It apparently doesn’t take long for the rich to get richer, even when a barely-born virtual currency like Bitcoin.
Reporting on findings by Risto Pietilä, a Finnish entrepreneur and frequenter of Bitcointalk,org, Business Insider has revealed that 47 individuals own 28.9% of the estimated 12 million existing Bitcoins, and another 880 people own 21.5%. That adds up to 927 people controlling over half of all Bitcoins, with close to a quarter of the pie belonging to 1 million people.
This uneven distribution of wealth calls to mind the Occupy protests of recent years. Occupy adherents criticize the fact that the top 1% of the world’s income earners saw their wealth nearly triple in the past 30 years, while the American housing crisis destroyed the prospects of the working poor, and the middle class became an endangered species.
Pietilä’s revelations of Bitcoin ownership raise suspicions over whether Bitcoin isn’t just a carefully-constructed pyramid scheme, with the 99% once again enabling the runaway financial dominance of a select few.
Bitcoin is structured such that it rewards early adopters. To generate a Bitcoin for yourself, you install software on your machine to become a Bitcoin “miner.” Your computer’s processing power is then devoted to smashing numbers together until it discovers inputs that satisfy a complex mathematical algorithm. Once your computer finds a solution (much like Jed Clampett striking oil in his hillbilly swamp land), you receive a Bitcoin for your computer’s efforts.
As more algorithms are satisfied and more Bitcoins are generated, the computational requirements grow increasingly more demanding, and more processing power is required to crunch the numbers to generate a Bitcoin. Therefore, early adopters had an easier time generating Bitcoins, while the rest of us stragglers will have a harder go of it. We are passengers in the last wagons to roll up to the Klondike.
It’s worth asking whether the current buzz about Bitcoin isn’t being carefully orchestrated behind the scenes by the Bitcoin illuminati, in an effort to drive up the currency’s value. With governments like Canada and China declaring Bitcoin a commodity rather than a recognized currency, the value of the computer-generated filthy lucre relies largely on the confidence of the people who own it, or who want to own it. The more small fry there are who buy Bitcoins or add them to their Christmas wish list, the richer those 900-odd majority owners become.

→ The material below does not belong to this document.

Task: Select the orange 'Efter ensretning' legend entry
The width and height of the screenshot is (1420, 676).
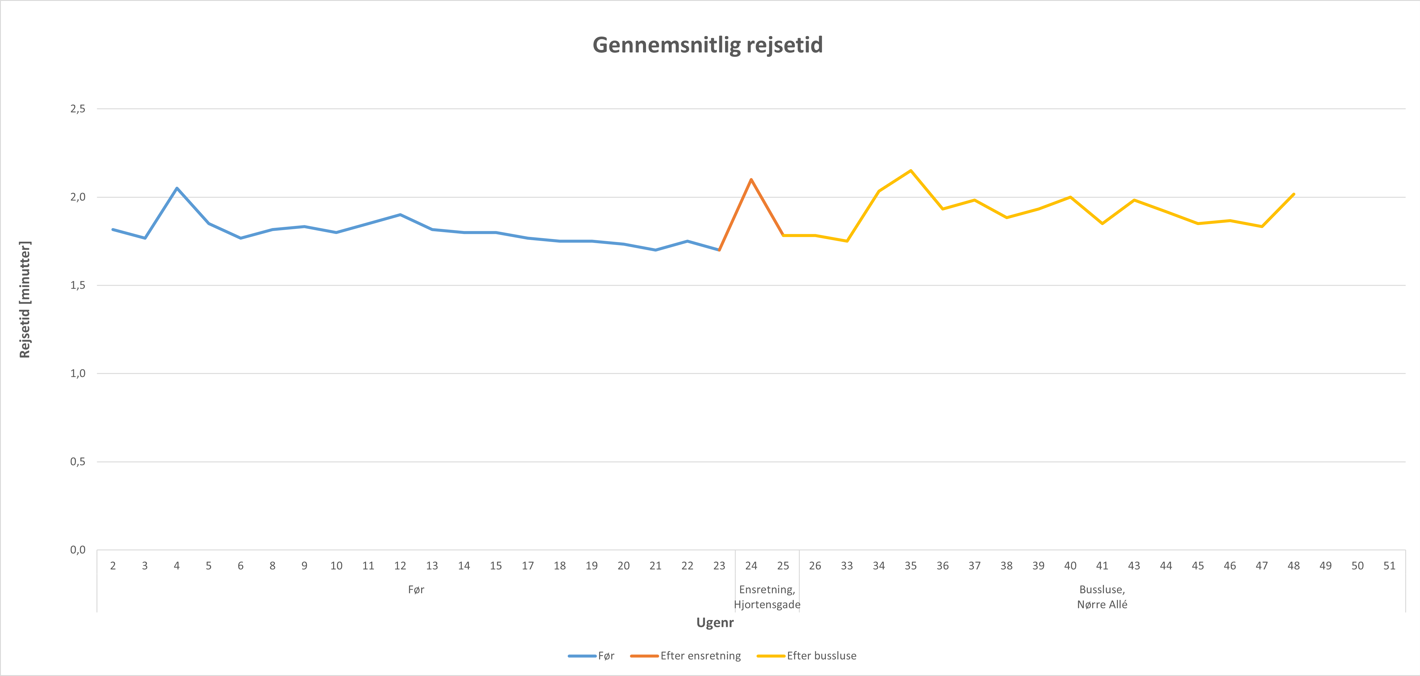Action: tap(687, 656)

This may be a rare opportunity for activists to completely devalue the currency and take those wealthy majority owners down a peg. Unlike centralized government-issued “real” currency, if Bitcoin goes down, the rest of us don’t go down with it. Imagine that the Occupy movement had the power to completely strip the 1% of their wealth, simply by declaring that their money has no value. Mansions would topple, garages full of imported cars would go up in flames, and cosmetically-altered faces would melt like that Nazi’s at the end of Raiders of the Lost Ark. The 99% would be immune from the fallout because we had never traded in Bitcoin to begin with.
Before you run out and install a Bitcoin miner to generate a few fractional Satoshis, consider that you may be enabling the continued wealth of a small handful of early adopters, who have invented and invested in the platform for the very purpose of getting rich from your effort, and your faith.